■ **Assignment**:
Among the records below, find the line that has "Task: Focus the"; from there, give the lines again exactly, and stop after the line that has "The width and height of the screenshot is (892, 445).".

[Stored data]

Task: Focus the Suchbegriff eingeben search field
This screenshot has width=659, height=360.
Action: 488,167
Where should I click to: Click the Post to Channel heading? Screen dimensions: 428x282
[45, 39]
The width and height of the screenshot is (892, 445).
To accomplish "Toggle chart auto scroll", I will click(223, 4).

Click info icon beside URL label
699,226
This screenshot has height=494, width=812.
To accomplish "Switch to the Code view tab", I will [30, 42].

==

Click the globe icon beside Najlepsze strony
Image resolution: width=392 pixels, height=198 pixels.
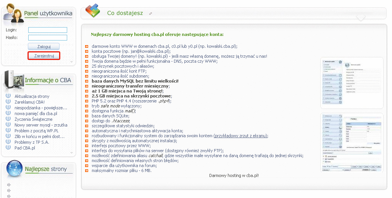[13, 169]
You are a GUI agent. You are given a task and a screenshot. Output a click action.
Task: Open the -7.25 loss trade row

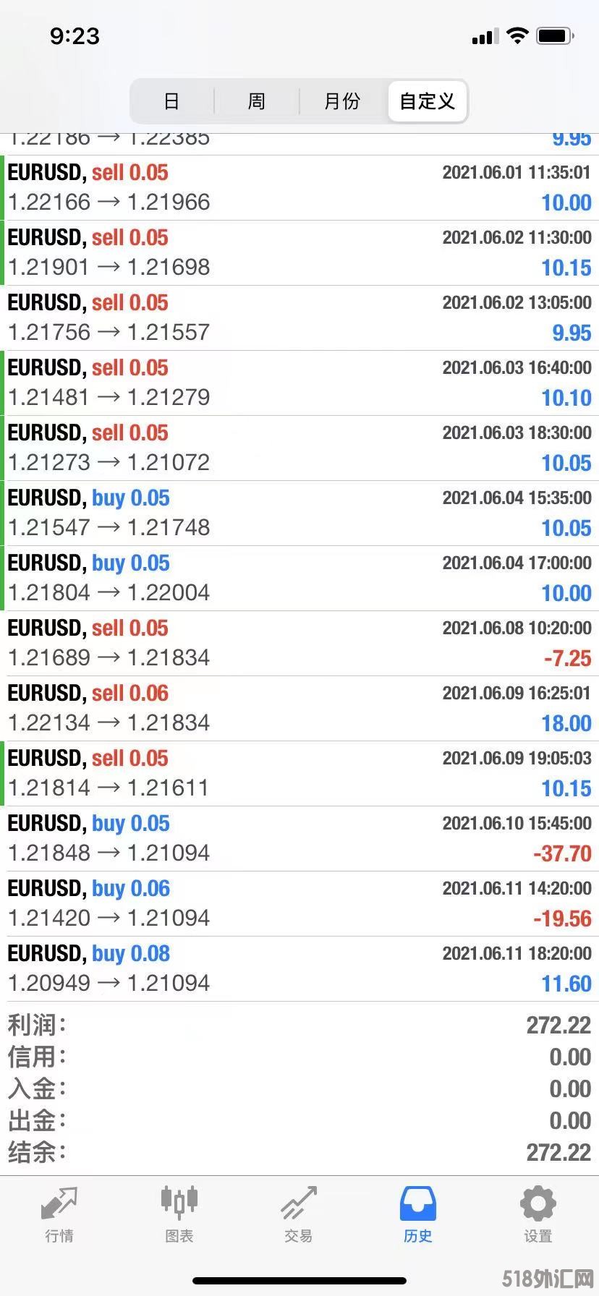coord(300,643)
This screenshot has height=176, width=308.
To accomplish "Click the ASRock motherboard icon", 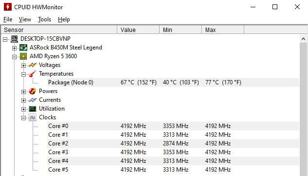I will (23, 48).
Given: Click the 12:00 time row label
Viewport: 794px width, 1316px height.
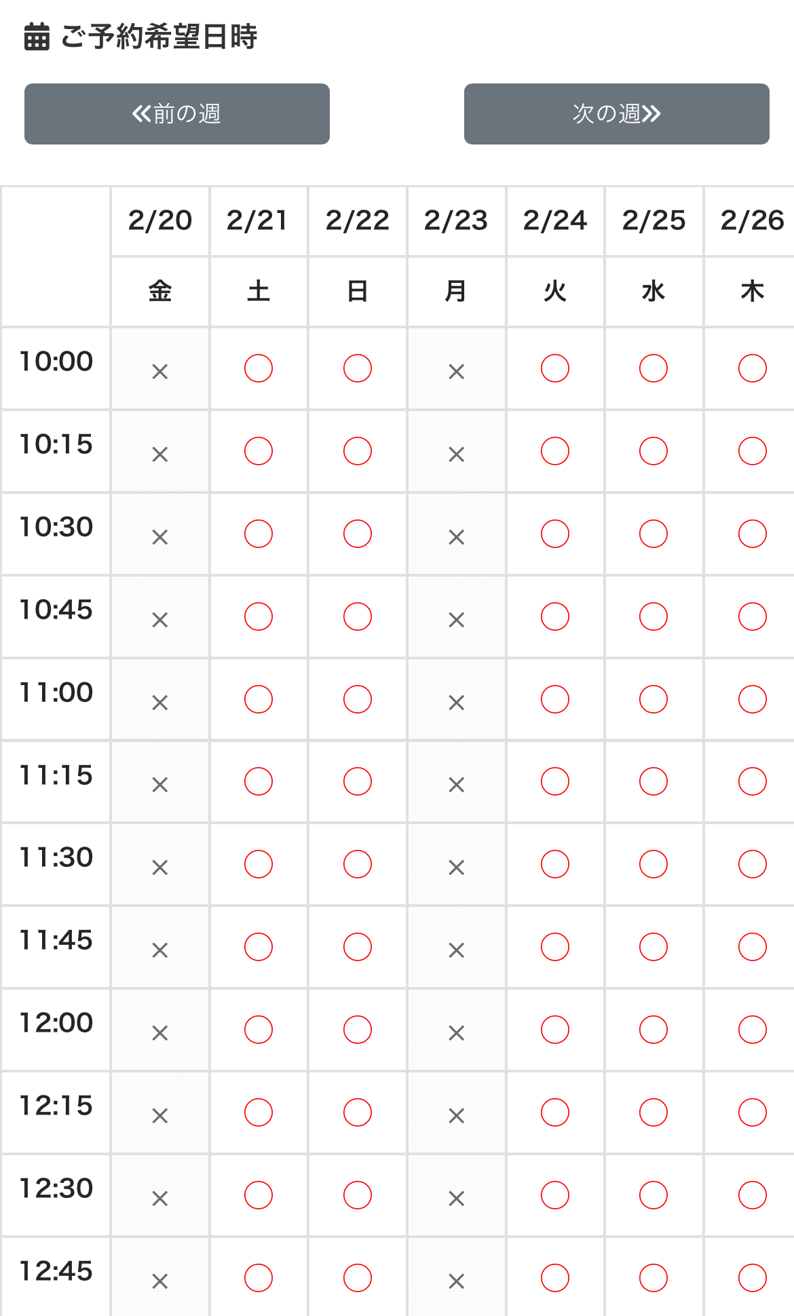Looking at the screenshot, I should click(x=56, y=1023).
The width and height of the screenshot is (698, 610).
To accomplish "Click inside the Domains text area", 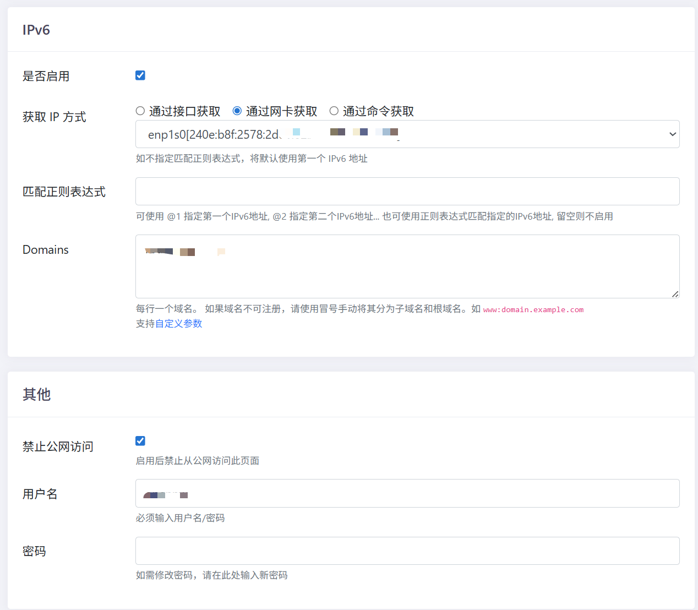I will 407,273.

■ **Written answer**:
Task: Focus the Suchbegriff eingeben search field
This screenshot has width=659, height=360.
Action: 488,167
Where should I click to: Click the Post to Channel heading? Screen dimensions: 428x282
[45, 39]
The width and height of the screenshot is (892, 445).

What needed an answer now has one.